NeurIPS 2021 Lead Author Spotlight
Ran Liu, PhD Machine Learning student
We introduced a novel unsupervised approach for learning disentangled representations of neural activity called SwapVAE. Our approach combines a generative modeling framework with an instance-specific alignment loss that tries to maximize the representational similarity between transformed views of the input (brain state). Through evaluations on both synthetic data and neural recordings from hundreds of neurons in different primate brains, we show that it is possible to build representations that disentangle neural datasets along relevant latent dimensions linked to behavior.
Q&A with Ran Liu
(click question to show answer)
What motivated your work on this paper?
Brain activities are often complex and noisy, yet it is believed by neuroscientists that a low-dimensional neural representation that governs neural signals exists. The biggest motivation of this project is to find a low-dimensional representation space that could ‘explain’ the neural signals. Our work SwapVAE presents an initial step towards this goal by combining self-supervised learning (SSL) techniques with the generative modeling framework to learn interpretable representations of neural activities.
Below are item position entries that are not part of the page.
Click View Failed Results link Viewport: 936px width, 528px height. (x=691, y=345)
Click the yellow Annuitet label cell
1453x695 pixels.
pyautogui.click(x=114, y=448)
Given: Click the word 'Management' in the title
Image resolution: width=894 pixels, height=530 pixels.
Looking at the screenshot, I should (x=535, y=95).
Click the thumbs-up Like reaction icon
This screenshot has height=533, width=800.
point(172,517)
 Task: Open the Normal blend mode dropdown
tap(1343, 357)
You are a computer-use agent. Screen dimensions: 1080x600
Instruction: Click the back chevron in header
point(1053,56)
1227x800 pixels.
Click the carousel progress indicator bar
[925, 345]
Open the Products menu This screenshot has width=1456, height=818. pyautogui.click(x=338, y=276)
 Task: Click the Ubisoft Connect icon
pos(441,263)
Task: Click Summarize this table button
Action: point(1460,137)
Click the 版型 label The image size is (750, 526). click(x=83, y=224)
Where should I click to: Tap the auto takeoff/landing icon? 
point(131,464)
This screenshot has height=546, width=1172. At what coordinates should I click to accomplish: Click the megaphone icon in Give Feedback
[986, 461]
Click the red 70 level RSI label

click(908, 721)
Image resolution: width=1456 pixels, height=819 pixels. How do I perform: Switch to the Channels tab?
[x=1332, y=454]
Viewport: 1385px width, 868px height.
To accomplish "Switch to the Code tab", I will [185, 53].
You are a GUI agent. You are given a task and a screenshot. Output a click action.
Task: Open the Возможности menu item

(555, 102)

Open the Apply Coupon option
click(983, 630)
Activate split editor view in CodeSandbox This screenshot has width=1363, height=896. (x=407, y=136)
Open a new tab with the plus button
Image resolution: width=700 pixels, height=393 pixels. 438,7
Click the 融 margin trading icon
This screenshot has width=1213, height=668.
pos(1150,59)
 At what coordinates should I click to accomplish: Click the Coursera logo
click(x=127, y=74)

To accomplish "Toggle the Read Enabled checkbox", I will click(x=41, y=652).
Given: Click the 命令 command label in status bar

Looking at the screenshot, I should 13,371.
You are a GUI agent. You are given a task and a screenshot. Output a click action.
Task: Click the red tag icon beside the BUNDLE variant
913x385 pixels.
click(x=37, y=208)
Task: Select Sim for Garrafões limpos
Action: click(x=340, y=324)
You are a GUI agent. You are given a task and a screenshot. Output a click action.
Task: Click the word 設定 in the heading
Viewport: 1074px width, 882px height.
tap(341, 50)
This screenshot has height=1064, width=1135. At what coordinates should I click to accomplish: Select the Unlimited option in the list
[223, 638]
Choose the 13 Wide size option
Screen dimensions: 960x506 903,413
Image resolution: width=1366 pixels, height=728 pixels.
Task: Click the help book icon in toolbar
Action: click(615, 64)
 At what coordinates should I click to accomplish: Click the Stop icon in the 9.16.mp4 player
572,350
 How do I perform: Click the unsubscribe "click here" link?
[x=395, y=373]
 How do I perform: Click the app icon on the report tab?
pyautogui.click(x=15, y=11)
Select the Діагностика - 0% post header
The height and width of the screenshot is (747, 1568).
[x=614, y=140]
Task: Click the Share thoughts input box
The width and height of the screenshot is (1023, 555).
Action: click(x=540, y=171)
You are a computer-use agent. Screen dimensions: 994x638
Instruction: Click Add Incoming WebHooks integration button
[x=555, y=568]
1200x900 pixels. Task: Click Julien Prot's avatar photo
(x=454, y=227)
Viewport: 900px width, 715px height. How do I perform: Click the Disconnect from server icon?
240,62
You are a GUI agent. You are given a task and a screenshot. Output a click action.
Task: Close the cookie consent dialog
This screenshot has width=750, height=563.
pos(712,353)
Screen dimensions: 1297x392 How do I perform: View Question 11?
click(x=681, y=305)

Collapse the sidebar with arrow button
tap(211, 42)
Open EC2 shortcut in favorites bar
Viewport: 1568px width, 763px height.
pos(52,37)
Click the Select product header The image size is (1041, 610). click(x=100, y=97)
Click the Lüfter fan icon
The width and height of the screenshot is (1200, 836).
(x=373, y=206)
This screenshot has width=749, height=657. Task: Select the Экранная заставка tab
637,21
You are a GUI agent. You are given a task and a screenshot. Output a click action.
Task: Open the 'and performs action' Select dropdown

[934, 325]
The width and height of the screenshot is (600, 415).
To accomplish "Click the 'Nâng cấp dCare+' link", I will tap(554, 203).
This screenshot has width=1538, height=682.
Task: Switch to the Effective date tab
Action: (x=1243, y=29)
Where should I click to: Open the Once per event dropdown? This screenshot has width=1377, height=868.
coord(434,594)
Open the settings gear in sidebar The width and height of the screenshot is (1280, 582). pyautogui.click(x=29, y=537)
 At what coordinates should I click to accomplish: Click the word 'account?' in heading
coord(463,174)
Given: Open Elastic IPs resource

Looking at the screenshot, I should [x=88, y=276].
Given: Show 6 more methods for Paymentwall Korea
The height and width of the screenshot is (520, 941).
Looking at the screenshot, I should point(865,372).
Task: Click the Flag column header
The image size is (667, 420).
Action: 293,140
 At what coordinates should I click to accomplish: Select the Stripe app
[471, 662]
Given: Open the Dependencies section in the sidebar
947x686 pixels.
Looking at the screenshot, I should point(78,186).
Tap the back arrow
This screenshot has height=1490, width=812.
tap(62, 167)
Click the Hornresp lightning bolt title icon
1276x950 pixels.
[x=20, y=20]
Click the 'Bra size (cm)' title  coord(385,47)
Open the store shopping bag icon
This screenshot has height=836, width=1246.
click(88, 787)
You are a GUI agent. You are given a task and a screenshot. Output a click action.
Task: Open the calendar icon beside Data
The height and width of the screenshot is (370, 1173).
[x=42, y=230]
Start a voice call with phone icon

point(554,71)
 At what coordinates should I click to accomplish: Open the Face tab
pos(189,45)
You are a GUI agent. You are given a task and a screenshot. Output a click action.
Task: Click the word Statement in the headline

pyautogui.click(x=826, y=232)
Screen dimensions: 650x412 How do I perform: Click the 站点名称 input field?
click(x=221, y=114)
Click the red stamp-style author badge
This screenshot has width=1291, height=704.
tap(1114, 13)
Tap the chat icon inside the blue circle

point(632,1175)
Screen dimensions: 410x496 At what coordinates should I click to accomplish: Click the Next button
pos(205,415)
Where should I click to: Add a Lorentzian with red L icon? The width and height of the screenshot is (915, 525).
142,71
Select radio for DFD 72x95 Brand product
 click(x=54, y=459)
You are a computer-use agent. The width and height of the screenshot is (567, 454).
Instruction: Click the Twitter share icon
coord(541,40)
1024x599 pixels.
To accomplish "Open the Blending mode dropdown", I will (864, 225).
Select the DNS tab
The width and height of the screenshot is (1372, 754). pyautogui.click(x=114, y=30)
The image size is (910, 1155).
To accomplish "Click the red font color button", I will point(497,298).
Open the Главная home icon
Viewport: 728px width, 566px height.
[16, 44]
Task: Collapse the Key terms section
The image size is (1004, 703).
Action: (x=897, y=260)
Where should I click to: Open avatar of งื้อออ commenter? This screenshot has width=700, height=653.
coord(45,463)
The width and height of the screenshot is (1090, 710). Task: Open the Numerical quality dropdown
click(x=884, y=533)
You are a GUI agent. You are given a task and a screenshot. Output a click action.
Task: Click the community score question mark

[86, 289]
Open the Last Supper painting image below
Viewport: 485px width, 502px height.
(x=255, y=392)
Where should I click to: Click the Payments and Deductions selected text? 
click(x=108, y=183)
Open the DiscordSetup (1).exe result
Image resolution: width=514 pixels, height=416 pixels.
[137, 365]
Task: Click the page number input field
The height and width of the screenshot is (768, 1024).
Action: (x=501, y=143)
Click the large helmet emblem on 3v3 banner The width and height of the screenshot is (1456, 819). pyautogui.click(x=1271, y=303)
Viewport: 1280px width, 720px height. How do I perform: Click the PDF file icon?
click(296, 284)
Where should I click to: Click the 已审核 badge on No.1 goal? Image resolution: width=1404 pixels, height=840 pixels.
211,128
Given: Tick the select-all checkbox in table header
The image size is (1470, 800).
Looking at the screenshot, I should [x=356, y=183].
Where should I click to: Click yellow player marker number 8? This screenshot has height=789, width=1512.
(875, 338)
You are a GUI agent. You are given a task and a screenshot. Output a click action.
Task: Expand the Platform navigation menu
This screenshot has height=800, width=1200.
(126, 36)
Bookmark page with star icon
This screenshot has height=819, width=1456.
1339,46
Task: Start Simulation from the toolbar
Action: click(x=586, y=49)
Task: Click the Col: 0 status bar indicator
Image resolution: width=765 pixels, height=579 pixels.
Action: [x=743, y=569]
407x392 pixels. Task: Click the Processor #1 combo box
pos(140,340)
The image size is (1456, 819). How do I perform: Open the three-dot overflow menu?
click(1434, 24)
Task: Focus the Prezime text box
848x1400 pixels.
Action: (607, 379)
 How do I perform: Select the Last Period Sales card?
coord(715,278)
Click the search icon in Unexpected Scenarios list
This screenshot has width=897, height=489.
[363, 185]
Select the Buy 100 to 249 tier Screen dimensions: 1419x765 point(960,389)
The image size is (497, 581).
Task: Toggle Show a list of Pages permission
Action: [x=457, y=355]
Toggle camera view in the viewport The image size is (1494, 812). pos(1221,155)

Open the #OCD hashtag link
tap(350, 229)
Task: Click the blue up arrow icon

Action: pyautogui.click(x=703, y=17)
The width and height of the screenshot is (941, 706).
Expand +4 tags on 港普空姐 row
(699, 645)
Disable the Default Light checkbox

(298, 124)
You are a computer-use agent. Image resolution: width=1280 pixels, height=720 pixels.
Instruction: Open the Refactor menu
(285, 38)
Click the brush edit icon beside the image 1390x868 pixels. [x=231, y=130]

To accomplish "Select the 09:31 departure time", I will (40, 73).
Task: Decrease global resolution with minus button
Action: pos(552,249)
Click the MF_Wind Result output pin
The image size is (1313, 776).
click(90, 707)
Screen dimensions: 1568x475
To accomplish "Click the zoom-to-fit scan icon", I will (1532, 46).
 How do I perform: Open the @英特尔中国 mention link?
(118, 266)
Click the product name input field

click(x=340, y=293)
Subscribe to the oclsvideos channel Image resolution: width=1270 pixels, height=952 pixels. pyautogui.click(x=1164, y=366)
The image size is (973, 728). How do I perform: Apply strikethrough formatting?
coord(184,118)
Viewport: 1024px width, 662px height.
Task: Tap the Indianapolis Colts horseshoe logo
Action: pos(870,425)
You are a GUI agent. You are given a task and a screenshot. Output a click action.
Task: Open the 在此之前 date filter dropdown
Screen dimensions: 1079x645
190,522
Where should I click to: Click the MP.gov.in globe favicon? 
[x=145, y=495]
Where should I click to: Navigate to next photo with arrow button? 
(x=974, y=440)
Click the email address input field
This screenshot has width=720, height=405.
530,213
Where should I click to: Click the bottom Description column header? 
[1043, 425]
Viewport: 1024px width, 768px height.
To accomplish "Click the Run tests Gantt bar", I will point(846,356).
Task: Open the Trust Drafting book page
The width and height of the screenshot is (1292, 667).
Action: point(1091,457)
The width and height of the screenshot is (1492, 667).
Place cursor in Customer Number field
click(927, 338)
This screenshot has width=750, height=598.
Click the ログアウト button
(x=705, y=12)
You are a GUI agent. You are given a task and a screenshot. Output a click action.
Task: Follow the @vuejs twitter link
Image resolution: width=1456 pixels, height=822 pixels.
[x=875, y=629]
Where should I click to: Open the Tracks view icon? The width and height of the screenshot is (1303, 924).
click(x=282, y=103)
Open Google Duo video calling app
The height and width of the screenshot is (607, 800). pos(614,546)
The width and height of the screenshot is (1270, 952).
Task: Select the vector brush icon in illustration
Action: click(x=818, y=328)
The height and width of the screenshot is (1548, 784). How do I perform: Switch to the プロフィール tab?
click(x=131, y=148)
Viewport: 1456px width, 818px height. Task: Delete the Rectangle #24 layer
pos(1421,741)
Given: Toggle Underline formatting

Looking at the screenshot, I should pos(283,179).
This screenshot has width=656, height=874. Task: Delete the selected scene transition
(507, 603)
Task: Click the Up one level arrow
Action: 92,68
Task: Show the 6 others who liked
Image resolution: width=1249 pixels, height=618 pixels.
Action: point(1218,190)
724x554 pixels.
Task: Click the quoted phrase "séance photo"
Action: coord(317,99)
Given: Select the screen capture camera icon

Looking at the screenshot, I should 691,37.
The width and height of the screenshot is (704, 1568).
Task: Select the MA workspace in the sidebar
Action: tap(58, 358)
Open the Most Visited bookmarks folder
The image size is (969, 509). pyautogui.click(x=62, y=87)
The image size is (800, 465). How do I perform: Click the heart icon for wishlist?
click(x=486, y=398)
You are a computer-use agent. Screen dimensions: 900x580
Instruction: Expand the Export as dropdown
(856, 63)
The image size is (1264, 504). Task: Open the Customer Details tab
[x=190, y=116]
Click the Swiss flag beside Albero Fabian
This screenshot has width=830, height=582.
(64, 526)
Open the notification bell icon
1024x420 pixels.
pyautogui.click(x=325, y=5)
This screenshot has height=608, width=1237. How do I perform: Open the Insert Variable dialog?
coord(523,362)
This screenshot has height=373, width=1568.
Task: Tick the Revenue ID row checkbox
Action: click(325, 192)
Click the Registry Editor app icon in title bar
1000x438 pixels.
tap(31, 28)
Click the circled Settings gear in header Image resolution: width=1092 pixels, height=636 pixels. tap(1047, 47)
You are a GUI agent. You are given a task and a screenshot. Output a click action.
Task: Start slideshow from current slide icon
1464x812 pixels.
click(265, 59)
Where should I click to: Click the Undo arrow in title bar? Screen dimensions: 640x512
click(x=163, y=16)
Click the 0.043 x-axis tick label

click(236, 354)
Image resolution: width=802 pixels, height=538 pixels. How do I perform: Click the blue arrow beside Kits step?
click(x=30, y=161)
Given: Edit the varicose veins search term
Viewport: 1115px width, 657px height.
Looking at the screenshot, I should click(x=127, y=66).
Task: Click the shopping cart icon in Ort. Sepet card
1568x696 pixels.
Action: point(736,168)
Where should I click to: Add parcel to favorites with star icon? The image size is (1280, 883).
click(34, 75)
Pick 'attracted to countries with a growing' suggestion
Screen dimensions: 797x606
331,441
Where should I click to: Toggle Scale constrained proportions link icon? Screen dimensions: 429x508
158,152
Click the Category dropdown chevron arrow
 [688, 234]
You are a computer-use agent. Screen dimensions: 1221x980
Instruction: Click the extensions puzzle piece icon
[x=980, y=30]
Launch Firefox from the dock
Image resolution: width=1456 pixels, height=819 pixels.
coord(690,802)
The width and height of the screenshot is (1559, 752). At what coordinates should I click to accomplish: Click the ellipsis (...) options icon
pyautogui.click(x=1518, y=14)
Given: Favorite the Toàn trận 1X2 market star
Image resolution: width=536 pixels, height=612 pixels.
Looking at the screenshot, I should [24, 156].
If readers remember one takeaway from the paper, what should it be and why?
It should be our latent space augmentation operation BlockSwap. BlockSwap makes the latent representation more interpretable by separating the latent representation into augmentation-invariant information and augmentation-variant information, and swapping the invariant part before reconstruction. We hope BlockSwap can be applied in other scenarios when interpretability matters.
Were there any “aha” moments or lessons that you’ll use to inform your future work?
My lesson was summarized 2000 years ago by Aristotle: “For the things we have to learn before we can do them, we learn by doing them.”
What are you most excited for at NeurIPS and what do you hope to take away from the experience?
I am excited to check out other cutting-edge works! I hope to learn from the computational neuroscientists to see how they approach similar problems, and am also excited to learn from other deep learning scientists for inspiration.